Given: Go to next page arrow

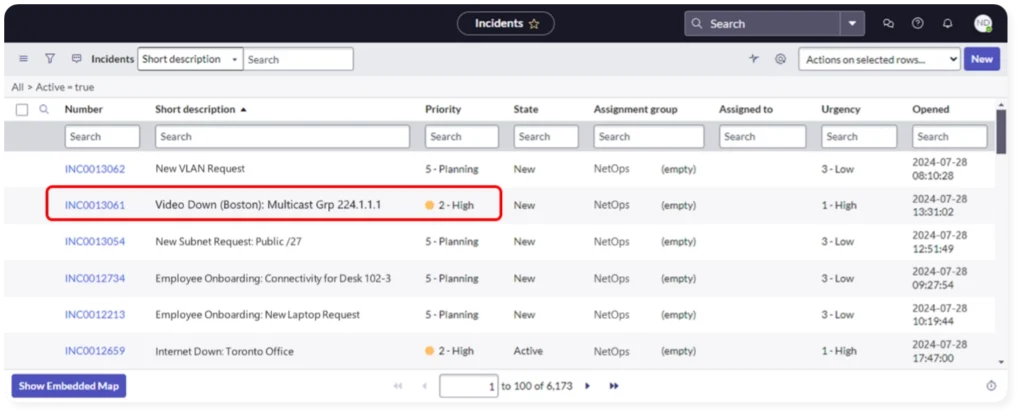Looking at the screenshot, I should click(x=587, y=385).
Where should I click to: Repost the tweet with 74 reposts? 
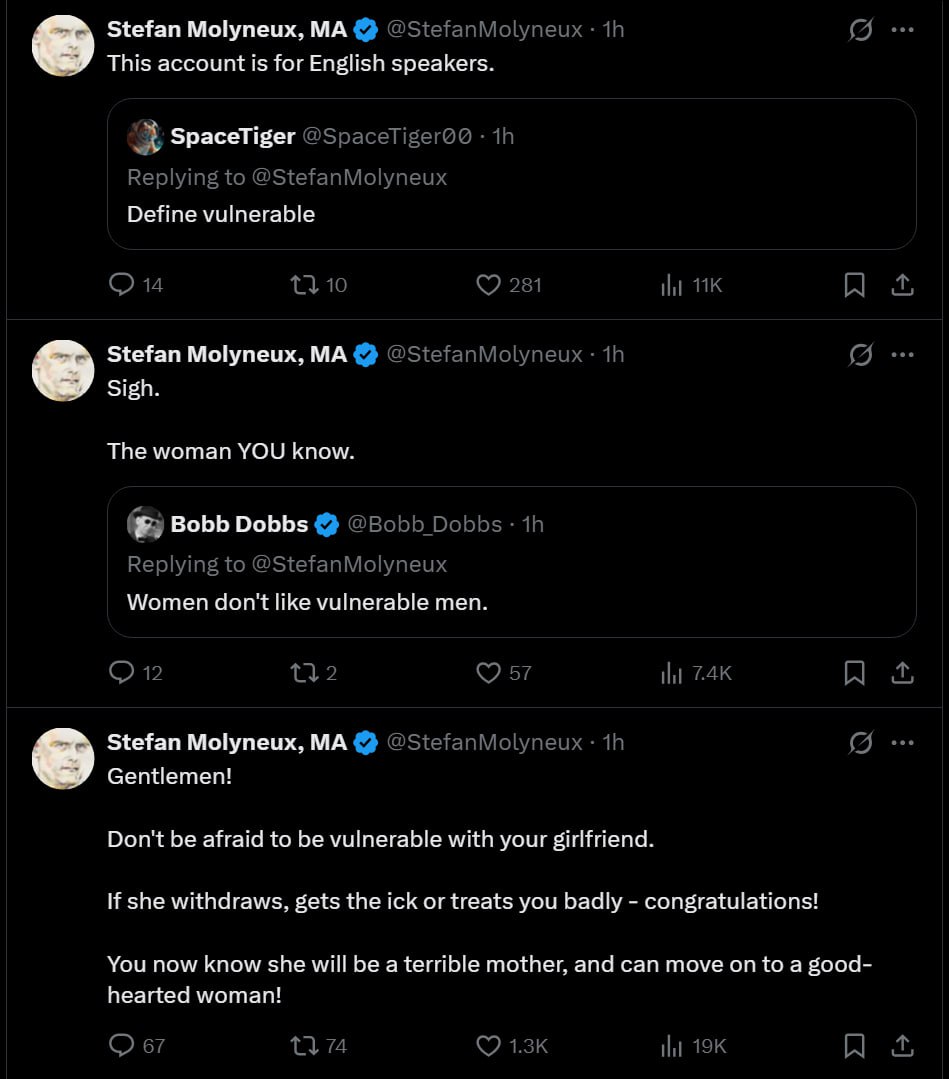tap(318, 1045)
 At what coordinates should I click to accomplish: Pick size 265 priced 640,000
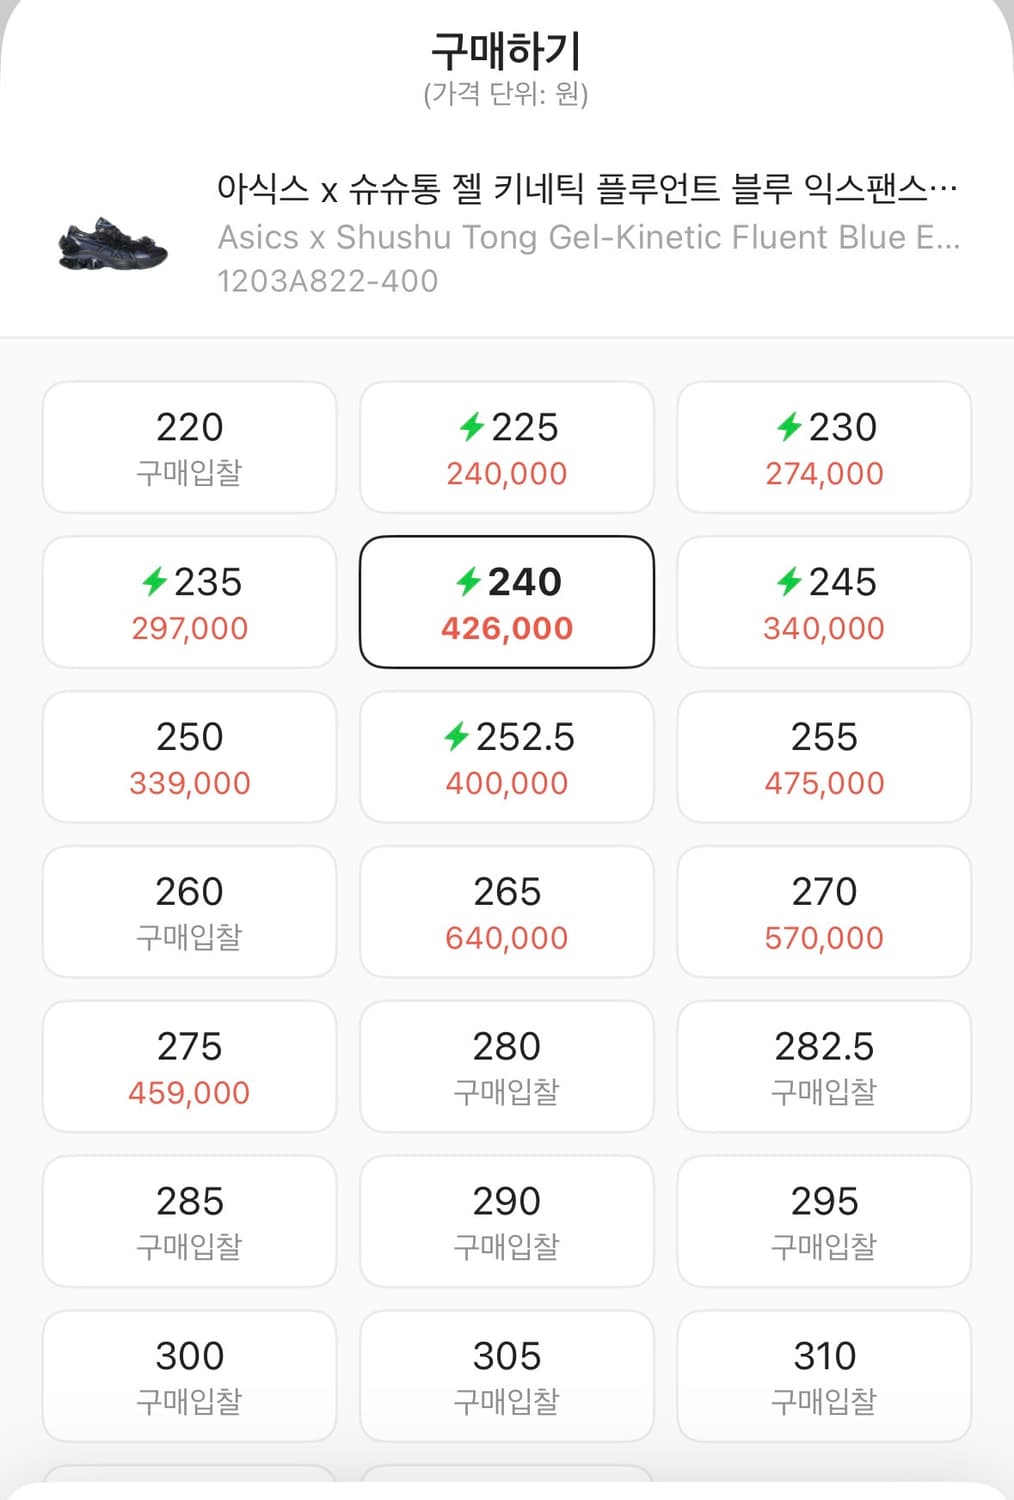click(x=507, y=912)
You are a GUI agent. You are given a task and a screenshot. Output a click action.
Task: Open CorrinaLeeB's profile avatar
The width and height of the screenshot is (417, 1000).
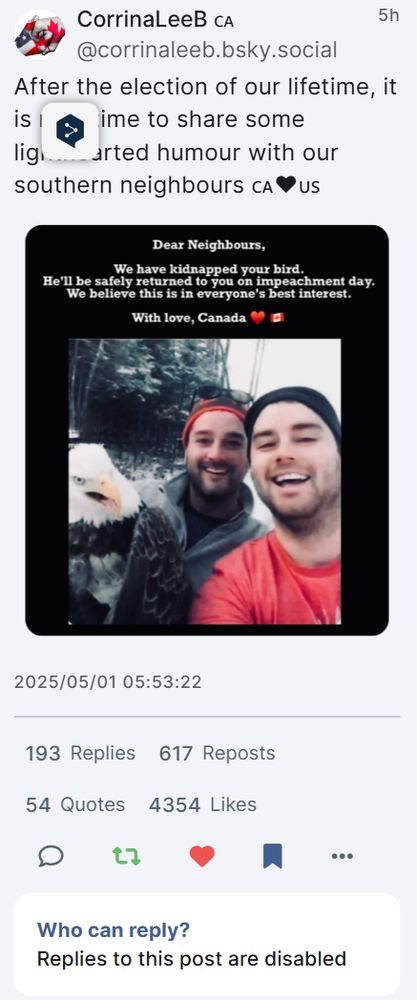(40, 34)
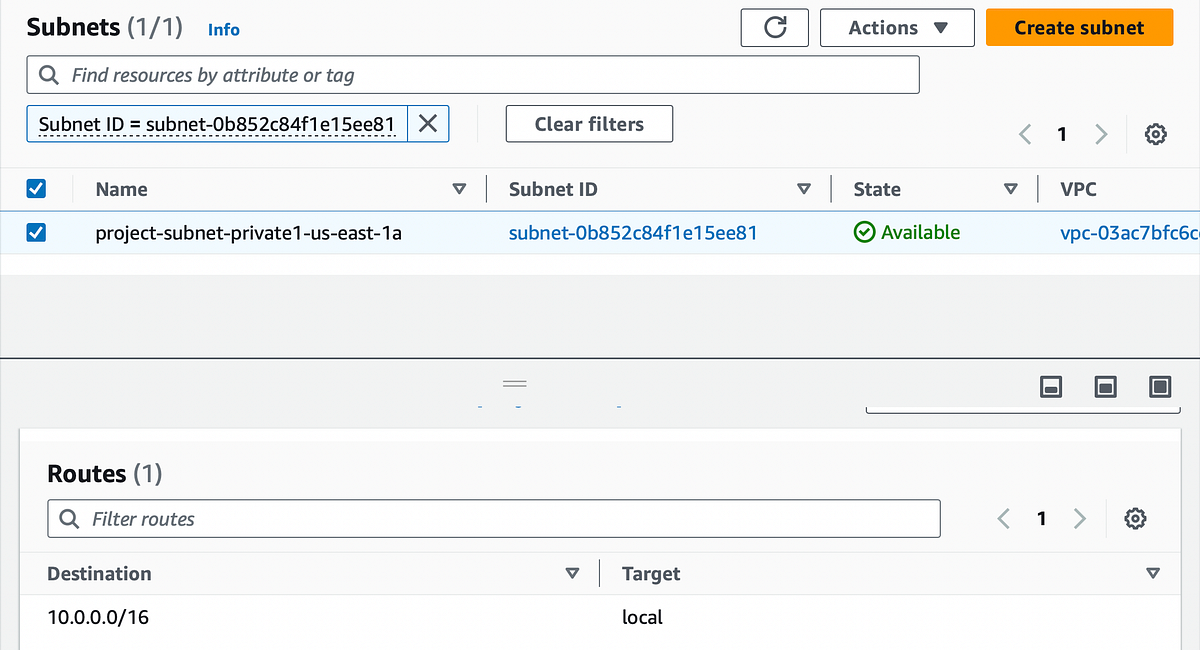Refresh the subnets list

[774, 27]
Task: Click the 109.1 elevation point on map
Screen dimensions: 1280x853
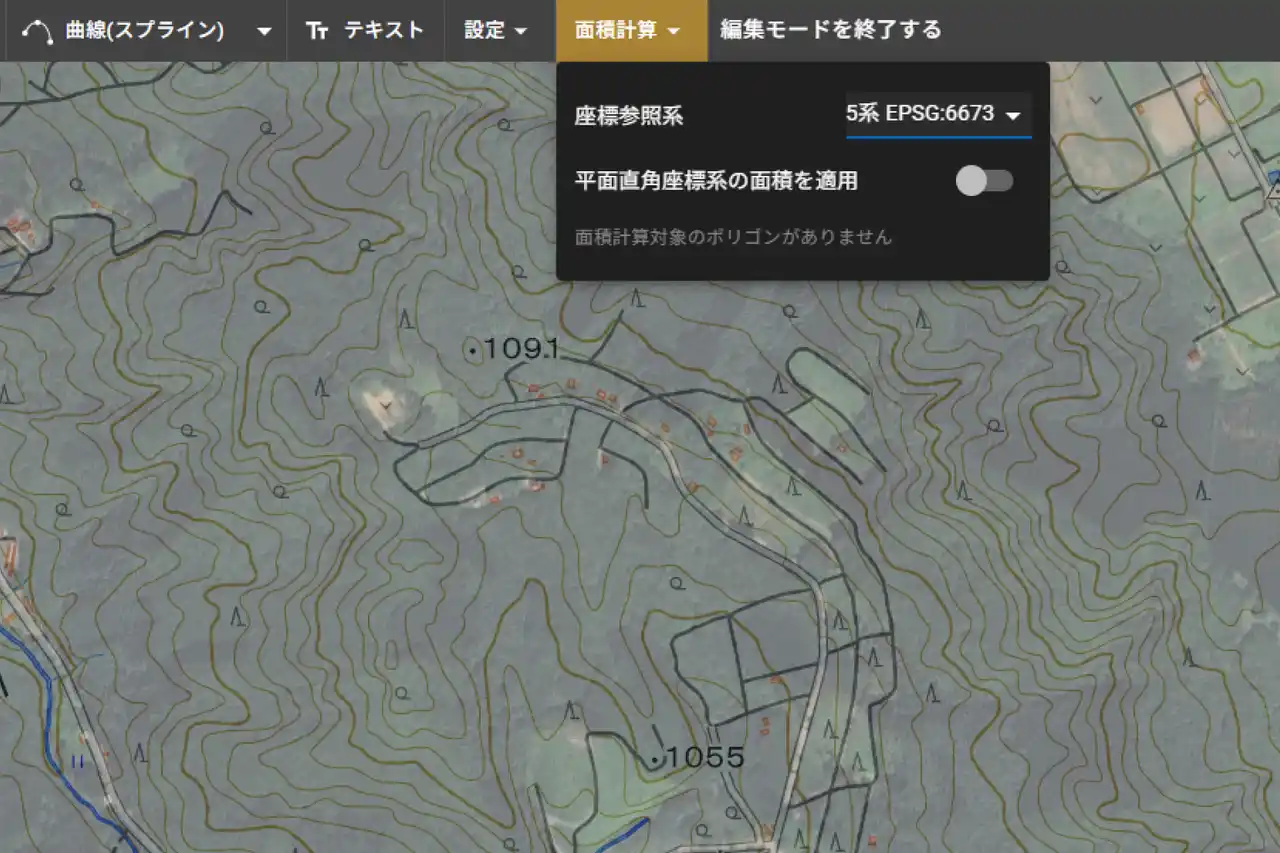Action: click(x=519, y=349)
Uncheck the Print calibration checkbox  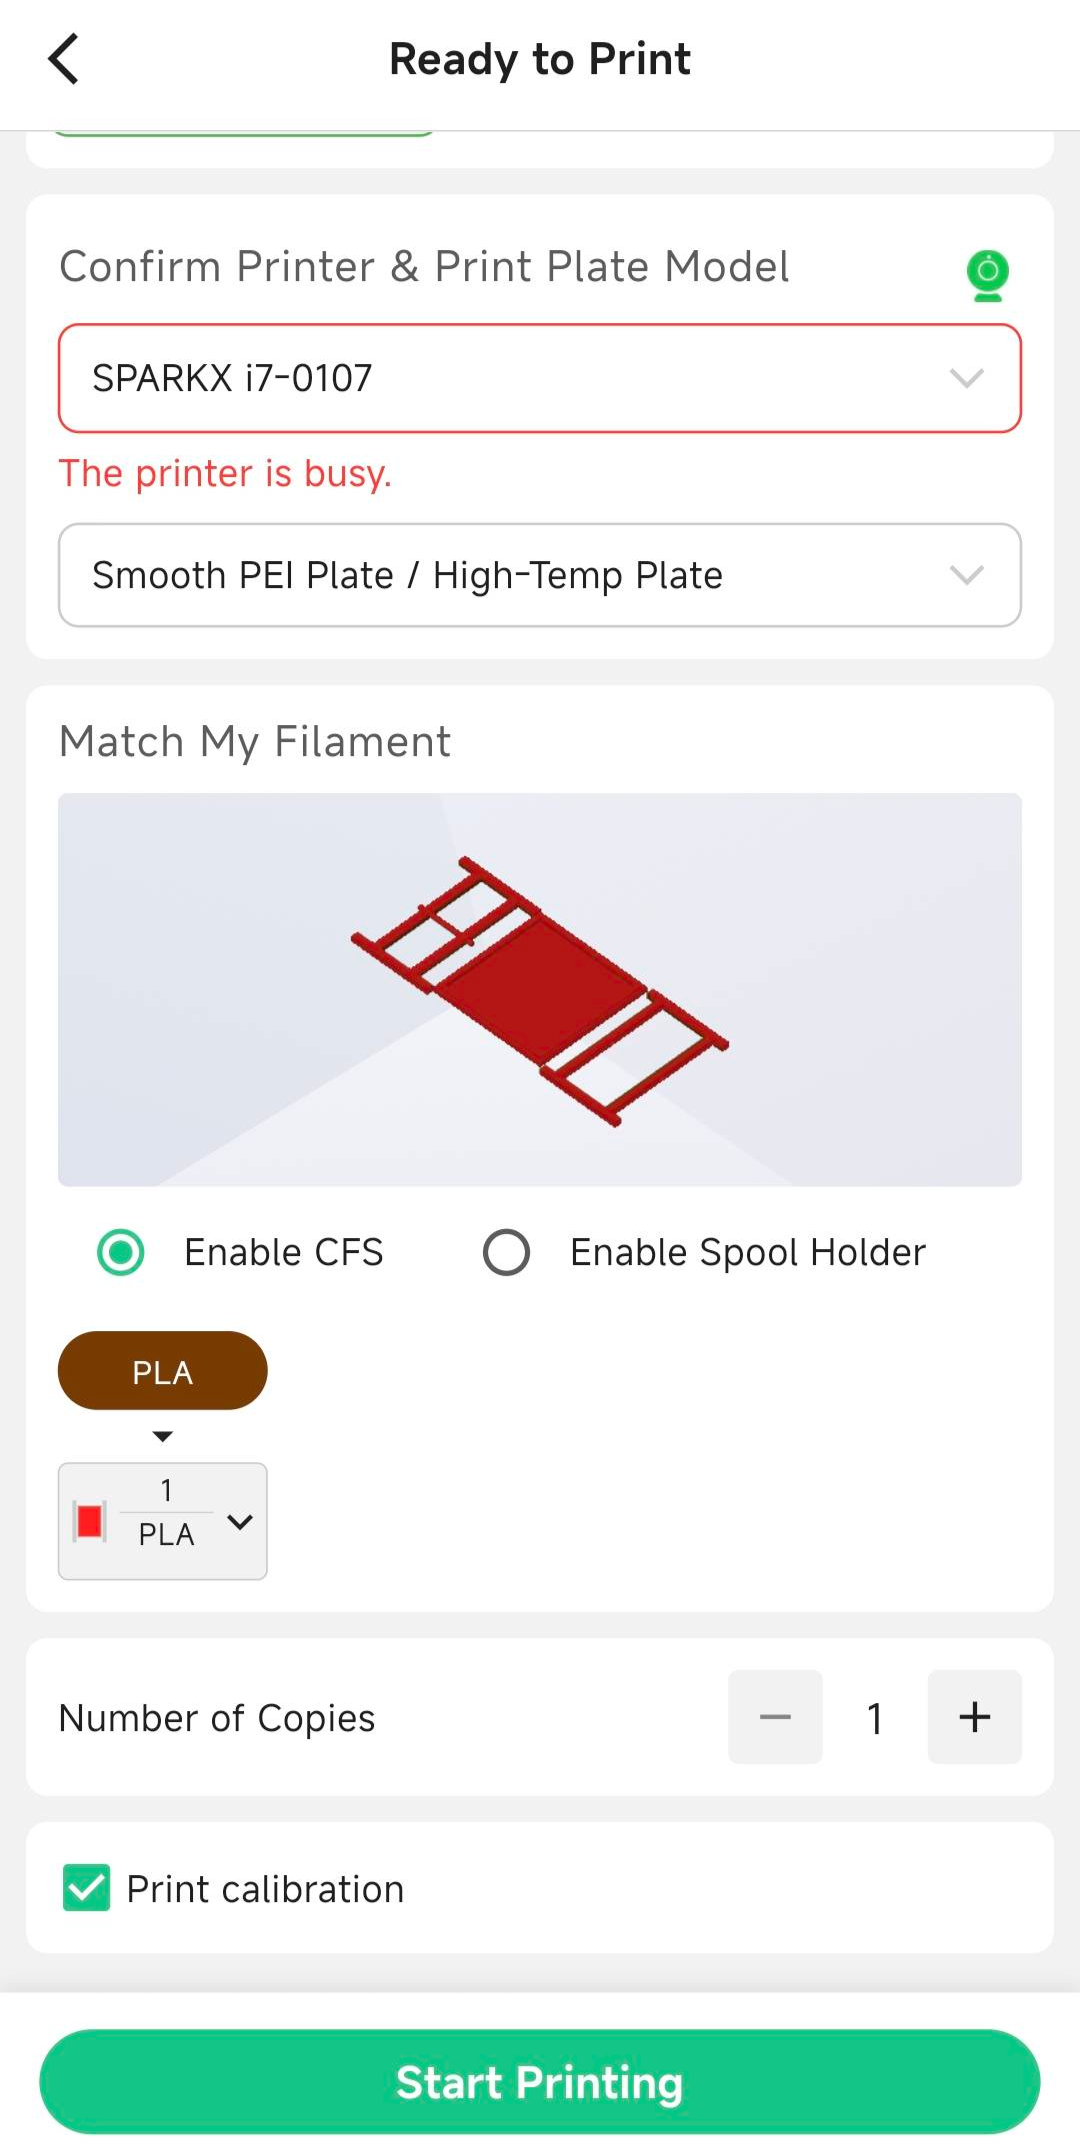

Work item =>
Word for word, return the material, omitting the pictures.

Solution for this exercise =>
Given: Go to next page arrow

Looking at the screenshot, I should click(x=587, y=385).
Where should I click to: Repost the tweet with 74 reposts? 
tap(318, 1045)
 At what coordinates should I click to accomplish: Pick size 265 priced 640,000
click(x=507, y=912)
You are a GUI agent. You are given a task and a screenshot. Output a click action.
Task: Open CorrinaLeeB's profile avatar
The width and height of the screenshot is (417, 1000).
(40, 34)
Refresh the subnets list

[774, 27]
Task: Click the 109.1 elevation point on map
Screen dimensions: 1280x853
Action: click(x=519, y=349)
Uncheck the Print calibration checkbox  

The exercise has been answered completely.